St Cyprian instructs us that when we pray for daily bread, we are asking first and foremost for Christ, who is the bread of life and “the bread of those who are in union with His body.” And so with this petition we are asking Our Father to restore to us the daily reception of the Eucharist “that we who are in Christ [may] daily receive the Eucharist for the food of salvation; [and that we] may not, by the interposition of some heinous sin…be separated from Christ’s body.” For our life—all that we are and all that we have and all that we need—flows from and depends upon this altar bread, this bread of heaven, this bread which is our Lord and God and Savior Jesus Christ. So by beseeching God to give us our daily bread, we are really stating that we have renounced all other breads—the bread of this world, the bread that men work to get—since these breads do not truly satisfy and are incapable of leading us in the way of salvation. So with this prayer, we are stating that we have renounced the world, with all its riches and enticements; and that we will live from only this one bread, one food—which is Christ Our Lord.

When that is our prayer—when we mean to say, “Give us each day Our Lord Jesus in the Eucharist; feed us daily with the Bread of Life; grant that we may commune in heart and mind, in body and soul, with this true Manna; and let us always partake of the chalice”—when that is our prayer, then we shall begin to do as Our Lord prescribes in today’s Gospel.
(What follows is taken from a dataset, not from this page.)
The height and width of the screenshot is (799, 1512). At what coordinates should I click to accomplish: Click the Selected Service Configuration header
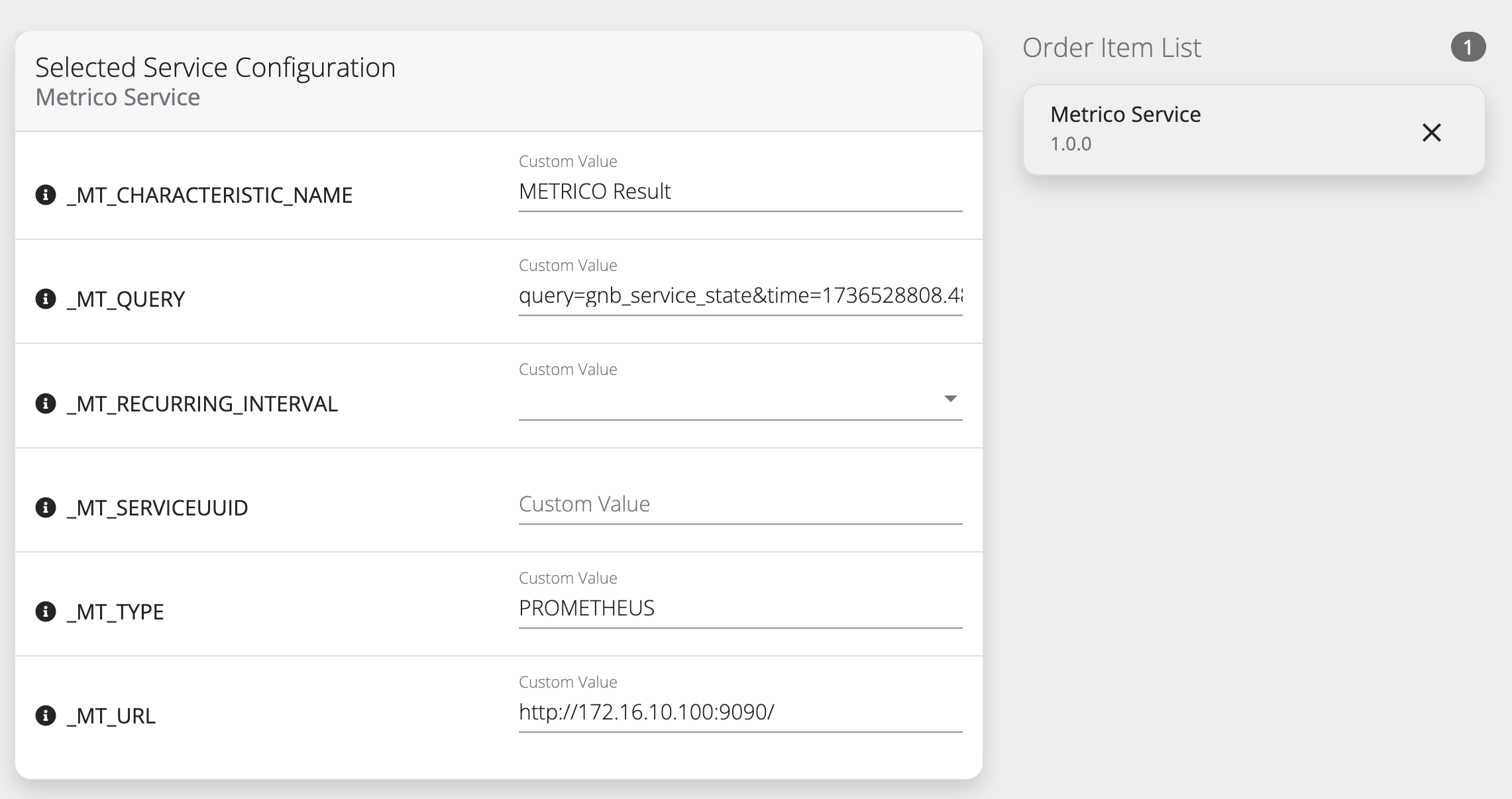(215, 66)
For what did you hear Him say? Seek ye first the kingdom of God, and his righteousness; and all these things shall be added unto you. Is not this altar where the kingdom of God is for you at this time? Is not this place where the Lord’s kingdom comes and where it is set before you? And is it not the Lord’s will that all creatures, in heaven and earth, gather around His holy altar to offer themselves and the world in thanksgiving to God? To seek God’s kingdom, then, is to seek to be here, at this Mass, standing before the Lord’s altar, where you may, with a true heart, receive the living bread which comes down from heaven. For you know what your Lord has said. I am the living bread which came down from heaven: if any man eat of this bread, he shall live for ever: and the bread that I will give is my flesh, which I will give for the life of the world.

Let your soul long, then, and even faint for the courts of the Lord. Let your heart and your flesh cry out for the living God (Ps 83[84]). For even the sparrow hath found an house, and the swallow a nest for herself, where she may lay her young, even thine altars, O LORD of hosts. Perhaps this is why these fowls of the air sow not, neither do they reap, nor gather into barns. For your heavenly Father feedeth them. He gives them their daily bread; and their daily bread depends on and even is Christ, who is the life of all the living. Certainly, you are of more value than sparrows. For not one of them is forgotten before God; yet the very hairs of your head He has numbered. So do not be anxious. Do not fret. Do not be afraid. Do not worry. And take no thought for your life, what ye shall eat, or what ye shall drink; nor yet for your body, what ye shall put on. … [T]he life [is] more than meat, and the body than clothing.